2. As a result, software manufacturers didn’t have an incentive to make their software parallel. They continuously coded serial versions of their applications, hoping that the new X86 CPU will just be faster than the previous.
3. Now most opportunities to make a single core run faster are exhausted, and the only way to improve computer performance is to add more cores. But the software industry (including compilers and languages segment) missed this “point of no return”. The framework for successful (easy) parallel programming is still in its infancy. Programmers are still not ready to think in terms of parallelism.
4. Future CPUs will most likely have lots of cores, but the cores will be simpler than the current ones. Some features, like out-of-order execution, are already being dropped (see Intel Atom, for example). Other features, such as hardware-assisted encryption, may migrate to the future CPUs.
5. The revolution has to start from software. Programmers must start “thinking parallel”. Compilers and toolchains must become mature enough to allow routine recompilation of existing software for different architectures.

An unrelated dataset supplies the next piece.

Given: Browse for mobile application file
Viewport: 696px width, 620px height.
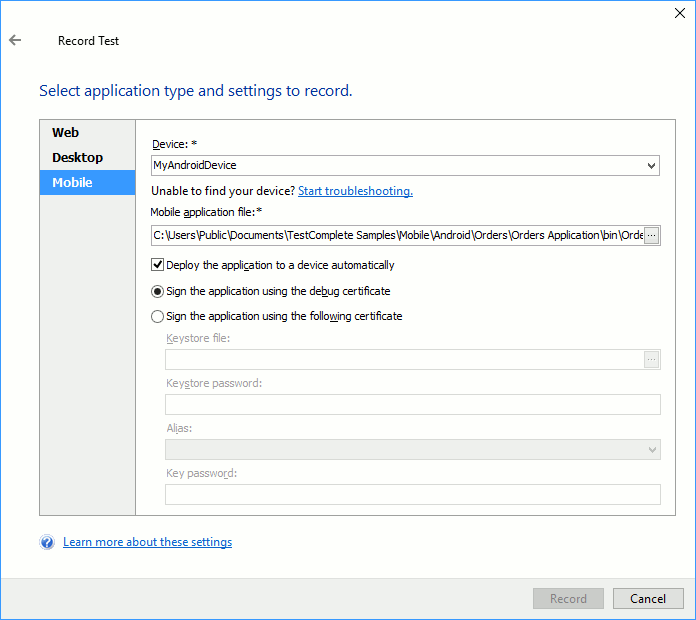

6. Executable files should be able to run on multiple architectures (already true for ARM development) and be able to exploit whatever capabilities the CPU has (if a certain accelerator is present, it must be utilized).
7. The server segment is very conservative, while in the mobile world architectures come and go. The mobile segment may therefore become the driver of this innovation.
8. When recompiling applications for the new architecture becomes so widely used, it will not be a problem to drop the old X86 architecture in favour of something new and exciting.
9. For commercial companies, development and support of multiple competing architectures is prohibitively expensive. The history has seen this many times. New economic models are necessary. Perhaps, making the architecture open-source, such as with OpenSPARC?
10. If the HPC community clearly specifies what features the new architecture and microarchitecture should include, the resulting CPUs, produced at mass scales for server and desktop markets, will be also usable for HPC clusters.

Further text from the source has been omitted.